Reviews

New Book Celebrates What Makes Philly a “City of Homes”

David S. Traub's photographic journey through Philly's residential architecture reveals deeper truths — and some neighborhood nostalgia.


The stepped cornices atop this imposing row on 33rd Street in Tioga derive from traditional Dutch architecture. / Photograph by David S. Traub

The Center City District’s glossy February report on “Residential Resiliency” arrived with a loud cheer for what it calls “Greater Center City,” defined as stretching south from Girard Avenue all the way to Tasker Street and from river to river. Despite the uncertainty born of the pandemic and Center City’s woes stemming from widespread work-from-home policies (the district notes that pedestrian volume plummeted 74 percent from January to April 2020), the downtown population is rebounding, and the number of residential permit applications has soared, with new housing units proposed or being actively constructed reaching 17,279 in 2021, up from 3,982 in 2019.

That’s the good news. The, um, more questionable announcement was that 95 percent of all newly constructed Greater Center City units last year were apartments, not homes.

**ASSIGNMENT A:** In the article on Philadelphia homes, what share of the units newly built in Greater Center City last year were apartments?
**ASSIGNMENT B:** Using the article on Philadelphia homes, explain what the report blames for Center City's woes.
**ASSIGNMENT C:** Output the passage of the article on Philadelphia homes starting with "New Book Celebrates" and going on through "some neighborhood nostalgia.".

**DATA FOR REVIEW:**
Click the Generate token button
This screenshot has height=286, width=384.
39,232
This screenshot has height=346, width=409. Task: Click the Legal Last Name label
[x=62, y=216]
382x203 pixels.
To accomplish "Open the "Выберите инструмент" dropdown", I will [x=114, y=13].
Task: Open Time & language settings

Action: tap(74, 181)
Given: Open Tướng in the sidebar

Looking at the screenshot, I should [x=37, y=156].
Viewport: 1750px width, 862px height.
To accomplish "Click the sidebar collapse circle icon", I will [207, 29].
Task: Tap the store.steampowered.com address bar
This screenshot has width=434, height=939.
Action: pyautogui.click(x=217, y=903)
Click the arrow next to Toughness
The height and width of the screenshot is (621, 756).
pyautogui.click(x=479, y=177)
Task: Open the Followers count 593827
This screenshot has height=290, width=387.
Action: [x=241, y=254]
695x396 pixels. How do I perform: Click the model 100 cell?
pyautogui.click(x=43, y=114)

**WRITTEN REPLY A:** 95 percent of them were apartments.

**WRITTEN REPLY B:** The report attributes Center City's woes to widespread work-from-home policies. The district notes that pedestrian volume plummeted 74 percent from January to April 2020.

**WRITTEN REPLY C:**
New Book Celebrates What Makes Philly a “City of Homes”

David S. Traub's photographic journey through Philly's residential architecture reveals deeper truths — and some neighborhood nostalgia.